Tout ramener à la courbe de Gauss ? Le « tsunami scolaire », d’après la vague d’Hokusai (librement détournée). Où est la frêle embarcation (la classe ?) ?
Par rapport à celles-ci, on peut noter le Q-sort[5] de Stevenson conçu à la fin des années 20, un tri (sort) de questions ou de cotations (Q) : il a été pensé par lui contre l’utilisation de la loi de Gauss dans les sciences humaines. Il a été repris notamment par Carl Rogers, pour essayer de jalonner les explorations de situations psychiques et les évolutions de comportements ou d’attitudes : afin de voir si, pour une personne, dans le temps, il y avait des changements ou pas. C’est donc une échelle qui se distingue du rapport aux grands nombres par le fait qu’elle s’applique à quelques cas, mais en multipliant le nombre des variables de situation et de repérage pour retrouver ces grands nombres : à propos de l’appréciation d’un rôle professionnel d’une conception de l’autorité ou de la responsabilité. Le Q-sort permet donc une auto-perception immédiate et mise en relief par une comparaison, sur le tri de multiples réponses, avec d’autres individus.
Pour évaluer plus objectivement la position d’un élève, doit-on redemander à un élève de faire un travail qui soit de même niveau « moyen » qui soit analogue dans toutes les disciplines ? Faire un « chef d’œuvre » se fait dans une spécialité et non dans toutes les spécialités. Et cependant, il faut aider chaque élève à aller dans plusieurs directions complémentaires d’approfondissement afin de l’aider à préciser ses orientations successives.

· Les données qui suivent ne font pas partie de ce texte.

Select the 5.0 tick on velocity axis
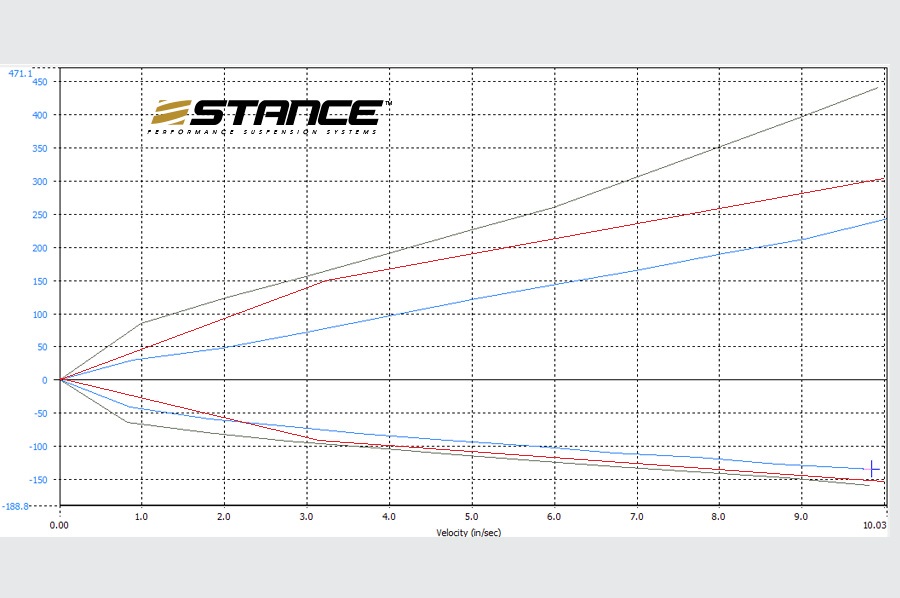This screenshot has width=900, height=598. click(x=470, y=518)
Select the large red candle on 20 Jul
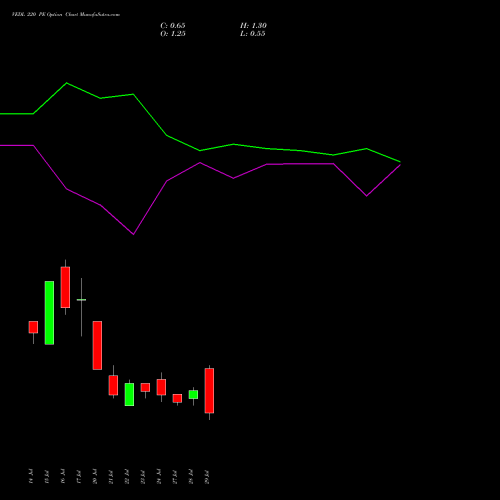 pyautogui.click(x=97, y=345)
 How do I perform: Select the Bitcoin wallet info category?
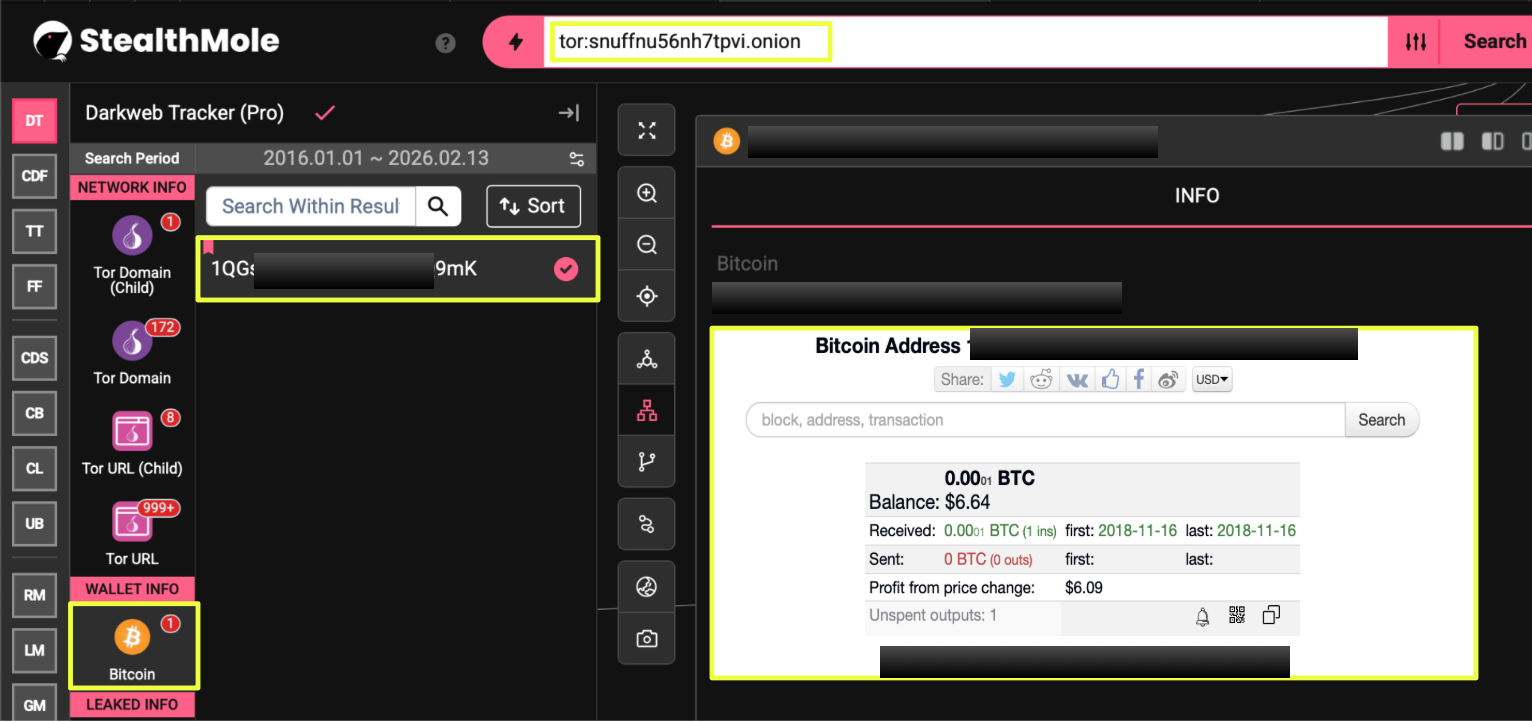click(132, 646)
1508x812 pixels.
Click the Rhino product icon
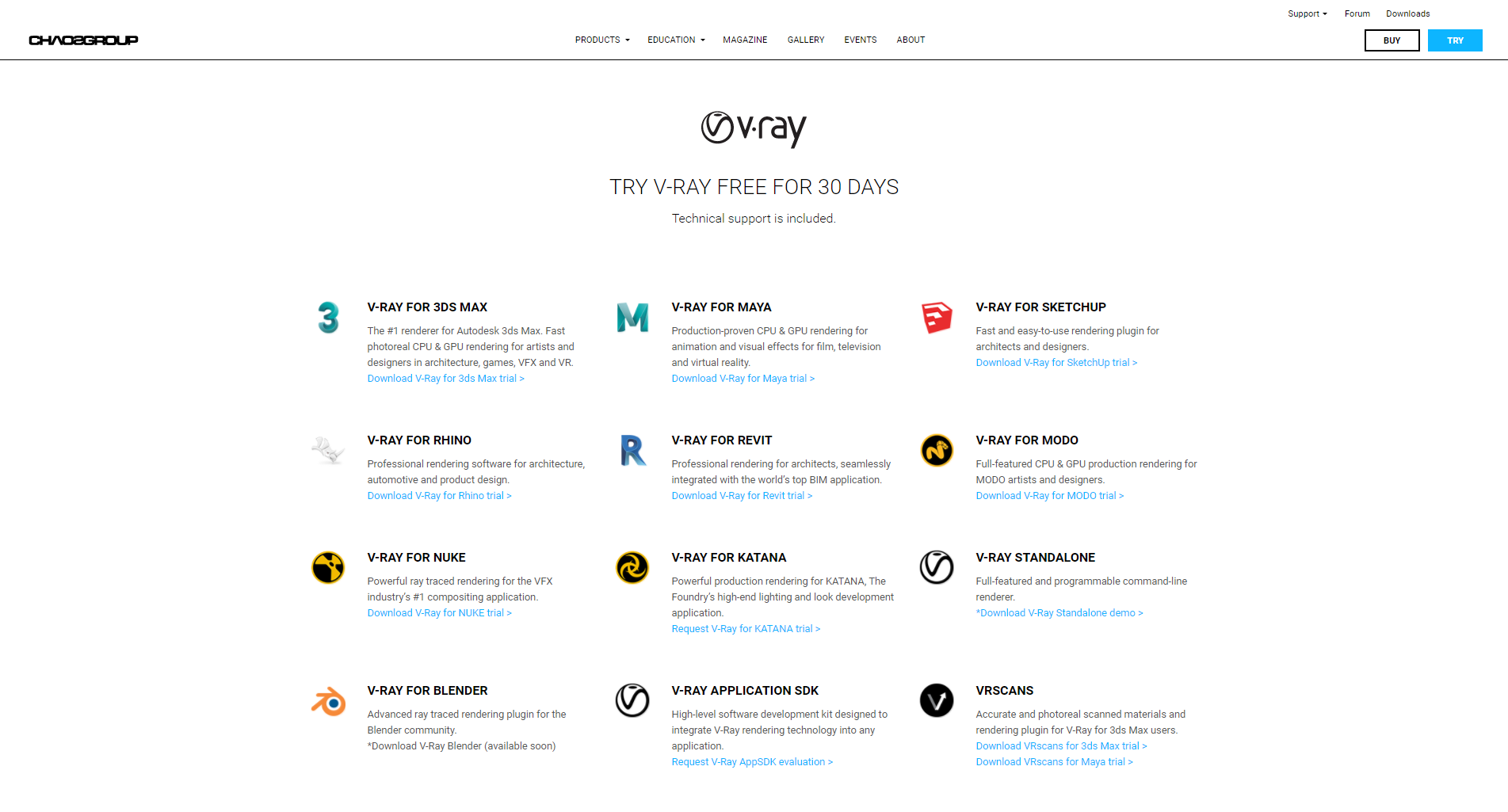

Mais la réflexion sur le socle est importante car elle exige la participation de toutes les disciplines, notamment scientifiques ; comment rendre les élèves portés à la recherche et à la créativité ? La seule loi libérale d’organisation de l’autonomie dans l’établissement va accorder plus de chances à la connaissance socioculturelle au détriment du scientifique, on l’a vu dans le cas des « itinéraires de découverte » dans nombre de collèges. Le propos de Michel Serres[6] insiste bien sur l’équilibre et l’interaction nécessaires entre les deux pans de cette culture fondamentale.
On ne peut confondre l’enseignement avec la répétition rigide de savoirs et de pratiques strictement stéréotypés, c’est dangereux : dans le dessein de développer la mémoire et ensuite l’appliquer à travailler sur des choses créatives et performantes ; Les choix ne doivent pas être trop monolithiques. Si au bac, on demande aux élèves à l’écrit d’avoir à faire des « compositions » sur six disciplines, ce n’est pas la peine de demander la même chose dans les autres disciplines.
Pourquoi toujours généraliser, si on peut le faire bien sur deux choses. Quand je suis capable de faire une copie de devoir approfondie, je n’ai pas besoin d’en faire dix fois la démonstration. Pour le reste, formation du socle vérifié par des questionnaires choix multiples, informatisables et QCM obligatoires pour tous.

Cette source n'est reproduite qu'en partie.